• _WHAT TO DO_: Only the pictures should be left out; write out all other data exactly.

• _GIVEN ENTRIES_:
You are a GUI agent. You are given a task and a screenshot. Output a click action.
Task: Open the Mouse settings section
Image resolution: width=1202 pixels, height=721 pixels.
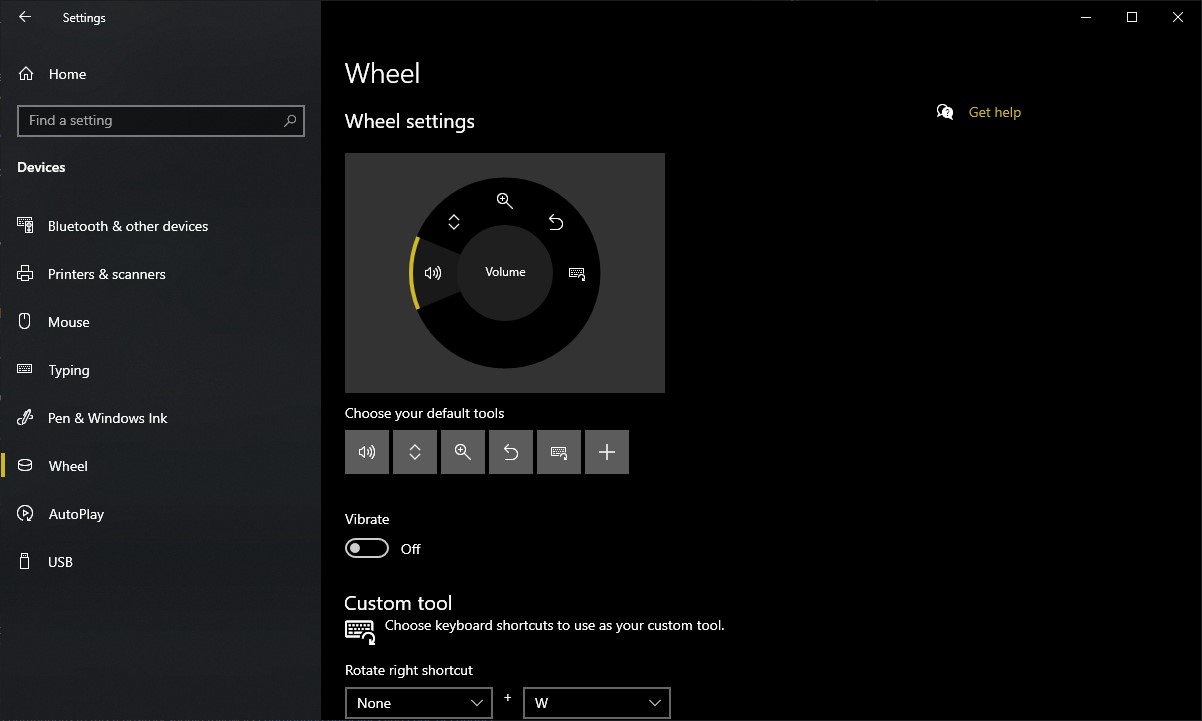[68, 321]
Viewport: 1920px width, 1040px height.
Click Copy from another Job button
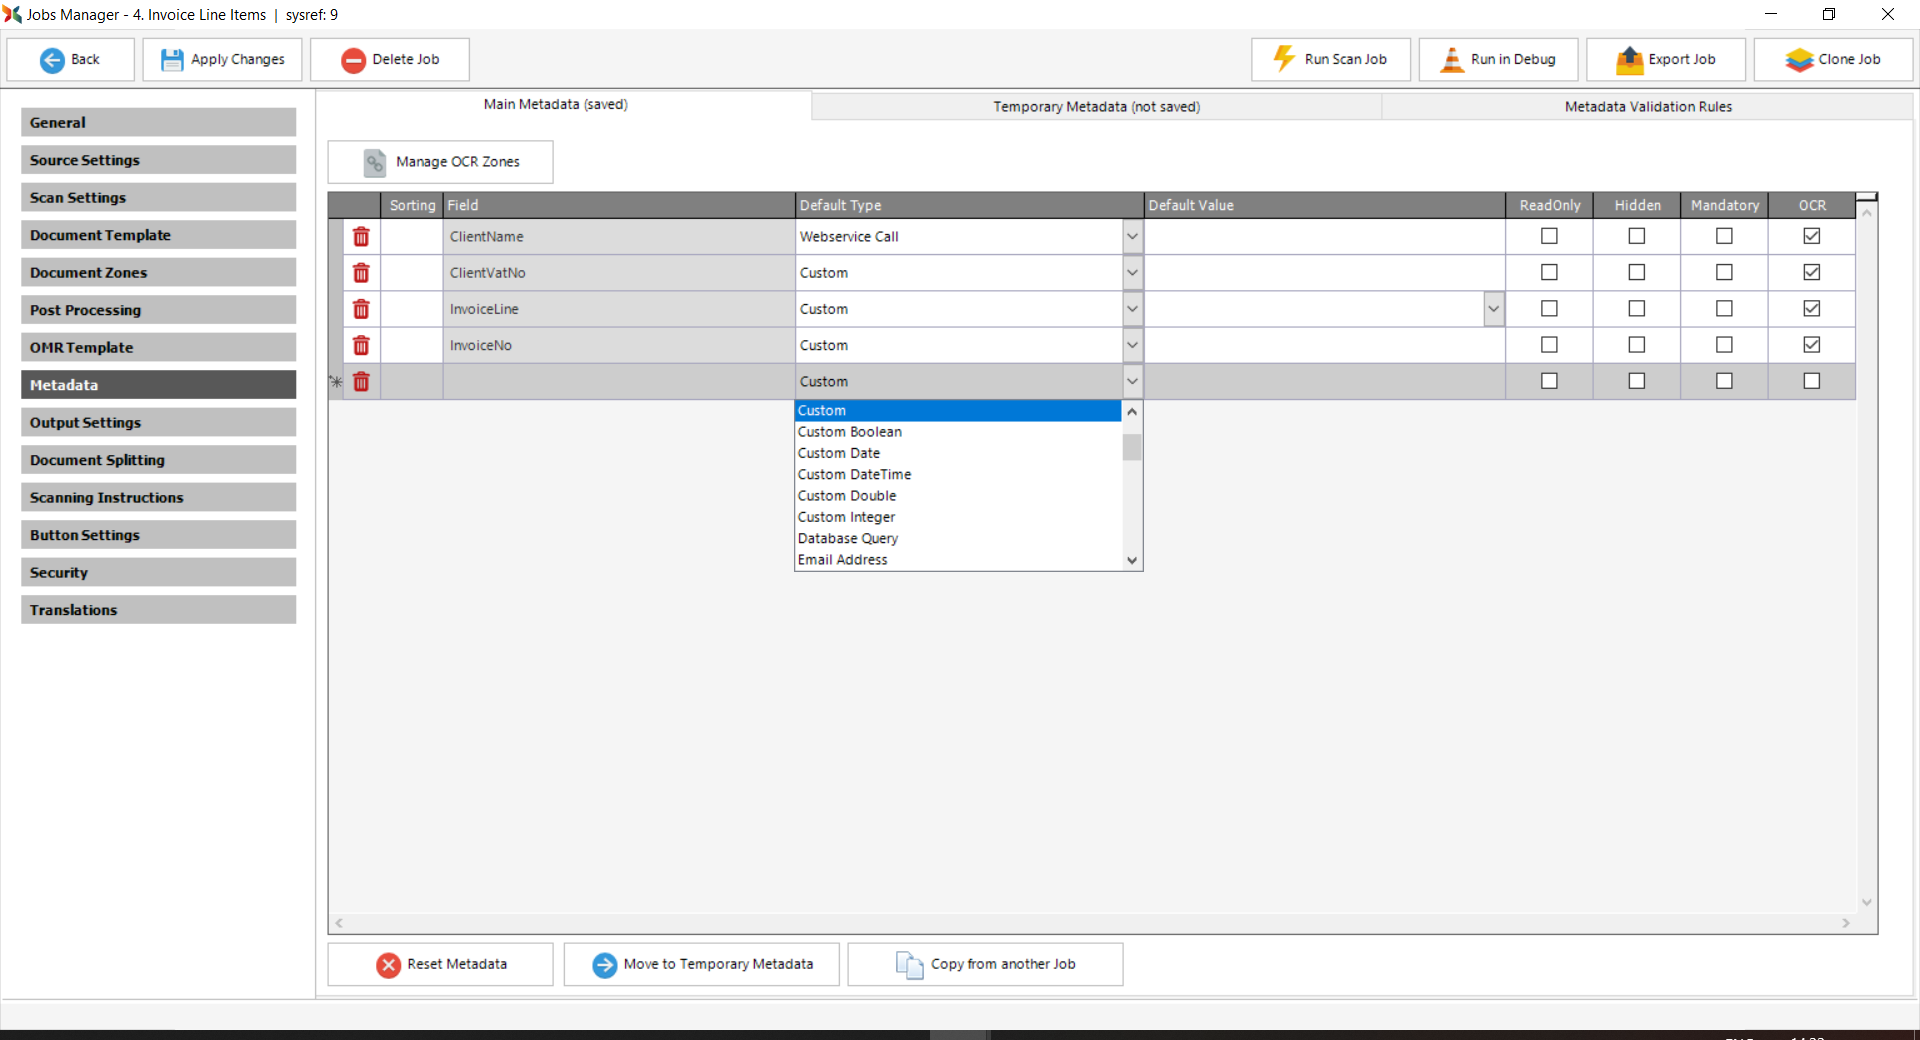pyautogui.click(x=985, y=964)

• _RESULT FOR THIS TASK_:
You are a GUI agent. You are given a task and a screenshot. Output a click action.
Task: Open the Mouse settings section
Image resolution: width=1202 pixels, height=721 pixels.
[68, 321]
Viewport: 1920px width, 1040px height.
Click Copy from another Job button
pyautogui.click(x=985, y=964)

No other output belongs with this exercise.